And that is not the only example. In recent months, the sanctityof the courts of law has been such that to criticize the arbitrary inaction on the 4G services blackout in Kashmir, or the delays in entertain pleas questioning the lockdown there can invite media trials, detentions, or in some cases, the slapping of the National Security Act. The Supreme Court’s refusal to order a stay on the implementation of the Citizenship (Amendment) Act in January this year, the inaction over the arrests of activists, academicians and students, the remarks of the current CJI Bobde about the protestors, or the appointment of his predecessor, Ranjan Gogoi to the Rajya Sabha, would all have become a cause for major criticism, had the members of the minority communities not been continuously subjected to executive oppression and accused of harbouring a contempt of court as soon as they sought to remind the world of the injustice done to them by the judiciary.

A Silver Lining, But Is It A Ray Of Hope?

With the public outrage against the Supreme Court’s decision against Prashant Bhushan, there is a window of redemption for the values of dissent in a democracy.

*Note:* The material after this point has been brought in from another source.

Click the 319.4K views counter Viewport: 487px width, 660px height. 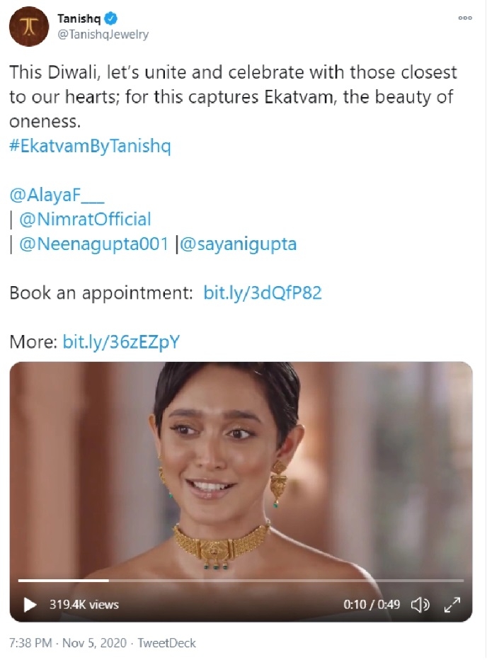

Citizens are willing to acknowledge that even the Supreme Court could have fallacies, and that the political pull of the legislative can creep up to the judiciary fairly easily.

However, this can be a mirage as well. Prashant Bhushan has been a public figure, a righteous person with his own privileges, but he has chosen to speak the truth to power. It remains to be seen if the mainstream would choose to treat this moment as an isolated incident of injustice, or to awaken to the possibility that many others before and after him were not anti-nationals or wild conspiracy theorists when they challenged the supremacy of the Supreme Court.

And if it indeed is the latter, then another quote of Gandhi might serve us well, “Truth never damages a cause that is just.”

Ansab Amir is a student of Aligarh Muslim University and an independent journalist.